FindingThe site knows its audience is broad. The headline doesn't.
The "Who uses Scrivener?" section lists: academics, autobiographers, biographers, children's authors, journalists, lawyers, novelists, poets, screenwriters, students, translators. That is the real tent. The hero headline says "Novel Writing Software" and repeats it six times in the first section. The gap between who the product actually serves and how it chooses to be positioned is the central content problem on the site.
Recommendation
Lead with the broader identity. Let novel writing be one entry in a larger list, not the frame that everyone else has to fit inside. A screenwriter who lands on the page should feel addressed in the first sentence, not in the fine print.
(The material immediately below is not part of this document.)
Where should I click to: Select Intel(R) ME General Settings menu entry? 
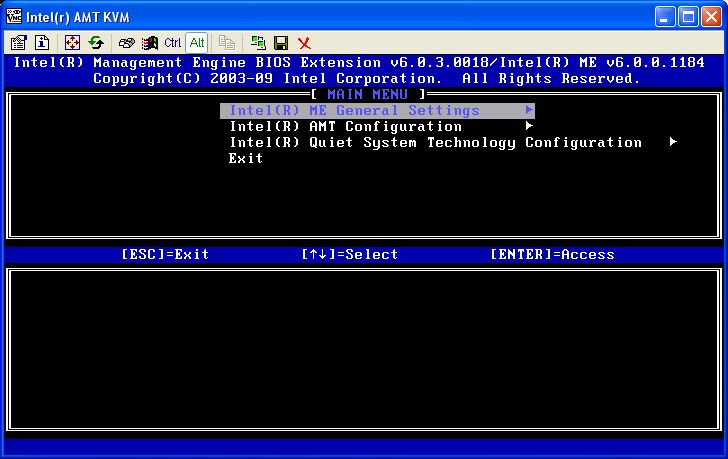tap(354, 111)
FindingIf you distinguish by genre, distinguish fully.
If the product speaks to novelists specifically, it should speak to screenwriters, academics, and bloggers with equal specificity. Scrivener already has genre-specific project templates. They are buried in onboarding. Surface them in marketing and documentation as proof that the product was built with your kind of writing in mind — not as an afterthought.
FindingThe identity proposition is undersold.
Scrivener does not just organize writing — it confers a kind of identity. Someone who does not think of themselves as A Writer who uses Scrivener starts to. That is not a feature; it is a value proposition, and it should be named. The perpetual license makes it permanent: the software is yours, and so is the writer you become using it.